It’s hard to keep up with all the new technology out there. Just when you get comfortable with RealCool 1.0, out comes RealCool 2.0 (also named EvenCooler, just to make things confusing). On April 12, Adobe is releasing the next version of their Creativite Suite, number 5. You can sign up to attend an online kickoff presentation at Adobe.com, or check out this “sneak peek” video, to get an idea of what’s coming in Photoshop CS5. Digital painters will find this post from John Derry especially intriguing. It looks like Photoshop brushes have gotten some substantial tweaks, to say the least.
In addition to a new version of Photoshop, there’s other new stuff out there. Let’s take a look.
Fine Art America on Steroids
A while back, we reviewed an upcoming marketing site for artists, called Fine Art America (see the post here). Fine Art America (FAA) has been offering, for a $30 yearly fee, a print-on-demand (POD) service. Well, now that $30 fee gets you a website, as well, plus a huge number of useful services. This can make your marketing a whole lot simpler, since you can show your work, sell your work (as framed prints or originals), and have your own professional-looking web presence all in one place. For thirty bucks a year! Pretty mind-boggling, I’d say. You can find out more about it here.

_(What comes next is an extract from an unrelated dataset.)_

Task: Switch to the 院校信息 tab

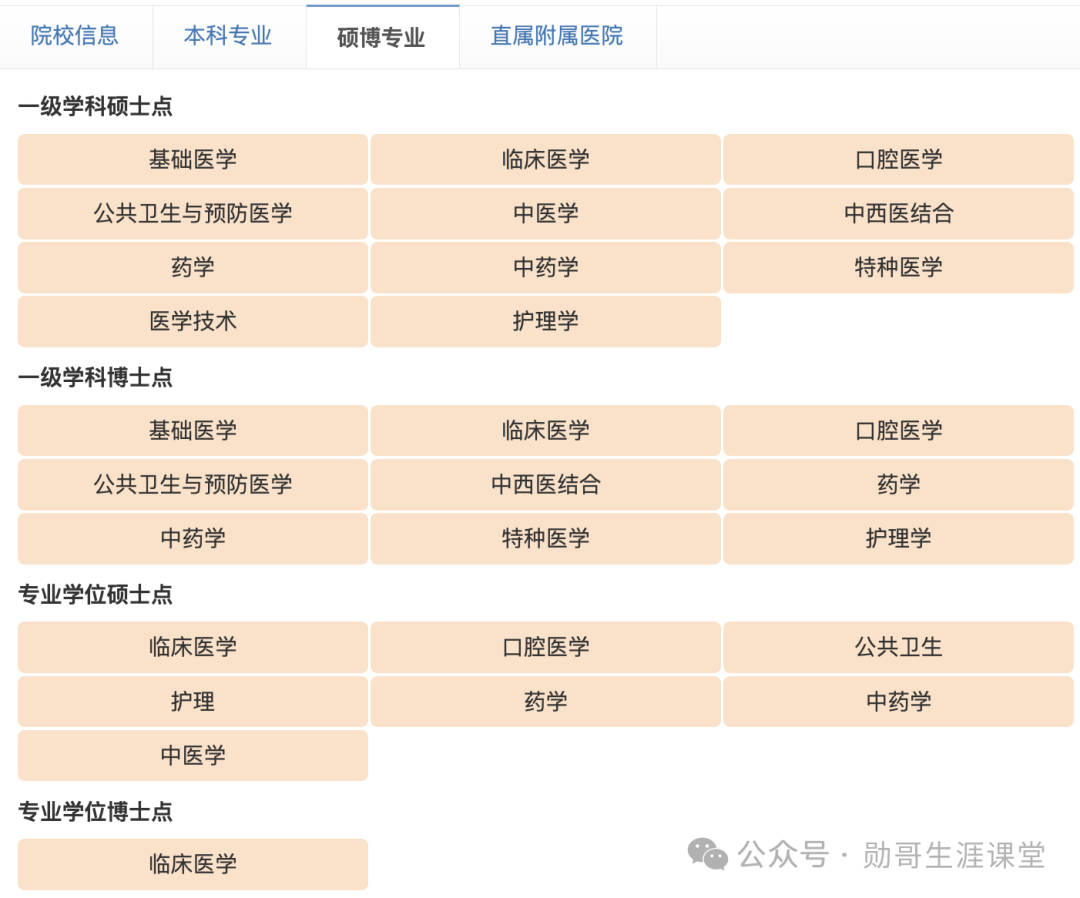Action: coord(75,35)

Pixelmator for Image Editing
If you’re on a Mac, and you’re on a limited budget, you may want to check out Pixelmator. In fact, even if you’re not on a budget, you may want to give it a look. It’s a gorgeous Mac-ish application, and it plays just fine with the latest OS version, Snow Leopard (OS 10.6, to those of you who prefer numbers to zoo animals). For well under $100 ($59 as of this writing), it’s darn near a Photoshop killer. Depending on how much you use Photoshop, and what you use it for, you may find Pixelmator does all you need. After all, who needs a Cadillac just to drive to the grocery store? For some artists, this won’t be an either-or decision, since there are some nice, unique things about Pixelmator, and you may just find you need both. As with Art Rage, you may find it does all you need, or you may decide it has a place in your workflow alongside Photoshop and Painter. Pixelmator has a free 30 day, full-featured trial, so give it a download and see what you think. Here’s nice short review. Here’s another.
Sumo Paint for Digital PaintingSumo Paint, the online painting app we last mentioned here in December, has continued to add cool features. The image shown here was created using the new Bump Map filter, which creates a 3D-looking image from the darks and lights in an image. I played around with it a bit, and got some very nice results. It combines bump and lighting to create fairly convincing three-dimensional textures.
Sumo Paint is still a free online program, like Aviary, for editing images and digital painting. It still feels a bit wonky: sliders don’t slide, they jump around erratically, and menu items seem reluctant to cooperate. There is a Sumo Pro version, which runs on your computer, instead of in a browser, and makes use of Adobe Air. That may result in more of a solid app than the online Flash version. There’s a homework assignment for a reader who chooses to take it on. Personally, I don’t see the big advantage to having an app run in a browser. Sure, you can access it from any computer, but how many people need that ability, I wonder. One problem with Flash apps is that they won’t (currently, at least) run on the new iPad. Well, I’m rambling, so time to close for this week. Enjoy!